GOAL OF THE EXERCISE:
Across the records below, how many lines include the string "Bild"? Respond with the number only.

Stored records:
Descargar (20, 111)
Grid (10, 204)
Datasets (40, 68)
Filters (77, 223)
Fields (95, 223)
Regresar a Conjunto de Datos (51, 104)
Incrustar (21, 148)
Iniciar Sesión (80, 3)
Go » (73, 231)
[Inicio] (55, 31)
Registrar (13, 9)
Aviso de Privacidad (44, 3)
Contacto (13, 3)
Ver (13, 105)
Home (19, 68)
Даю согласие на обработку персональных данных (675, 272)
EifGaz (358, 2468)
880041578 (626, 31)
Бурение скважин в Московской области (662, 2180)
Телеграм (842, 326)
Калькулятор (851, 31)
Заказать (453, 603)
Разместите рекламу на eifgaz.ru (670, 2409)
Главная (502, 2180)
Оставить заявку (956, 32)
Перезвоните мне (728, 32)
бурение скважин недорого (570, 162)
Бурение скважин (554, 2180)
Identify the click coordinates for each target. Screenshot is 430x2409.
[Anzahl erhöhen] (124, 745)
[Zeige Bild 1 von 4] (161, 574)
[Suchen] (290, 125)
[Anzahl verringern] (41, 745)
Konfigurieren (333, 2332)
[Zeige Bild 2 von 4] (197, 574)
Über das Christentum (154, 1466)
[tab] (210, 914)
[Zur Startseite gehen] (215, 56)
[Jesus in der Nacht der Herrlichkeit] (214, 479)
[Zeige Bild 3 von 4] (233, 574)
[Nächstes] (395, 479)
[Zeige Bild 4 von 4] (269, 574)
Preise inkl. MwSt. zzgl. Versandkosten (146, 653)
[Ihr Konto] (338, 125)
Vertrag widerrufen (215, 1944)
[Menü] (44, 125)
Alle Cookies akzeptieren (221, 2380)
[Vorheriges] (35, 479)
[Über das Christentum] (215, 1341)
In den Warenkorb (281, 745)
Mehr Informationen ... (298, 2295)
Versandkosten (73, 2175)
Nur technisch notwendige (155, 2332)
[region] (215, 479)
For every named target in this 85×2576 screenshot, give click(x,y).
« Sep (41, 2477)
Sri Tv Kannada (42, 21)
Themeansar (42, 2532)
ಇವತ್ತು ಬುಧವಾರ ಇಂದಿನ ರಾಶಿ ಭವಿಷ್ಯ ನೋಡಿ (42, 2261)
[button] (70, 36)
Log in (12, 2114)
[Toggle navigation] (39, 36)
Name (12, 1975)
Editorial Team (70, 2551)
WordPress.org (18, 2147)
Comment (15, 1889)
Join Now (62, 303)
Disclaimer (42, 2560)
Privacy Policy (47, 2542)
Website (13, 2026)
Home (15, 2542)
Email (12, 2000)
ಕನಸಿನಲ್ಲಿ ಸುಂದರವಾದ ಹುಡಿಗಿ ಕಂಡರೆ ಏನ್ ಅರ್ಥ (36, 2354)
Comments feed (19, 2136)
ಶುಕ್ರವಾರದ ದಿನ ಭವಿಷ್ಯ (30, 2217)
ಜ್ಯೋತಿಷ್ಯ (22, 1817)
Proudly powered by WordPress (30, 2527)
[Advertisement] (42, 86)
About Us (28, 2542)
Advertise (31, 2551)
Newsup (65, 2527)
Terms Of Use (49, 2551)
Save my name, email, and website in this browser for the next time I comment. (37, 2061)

EXERCISE OUTPUT:
4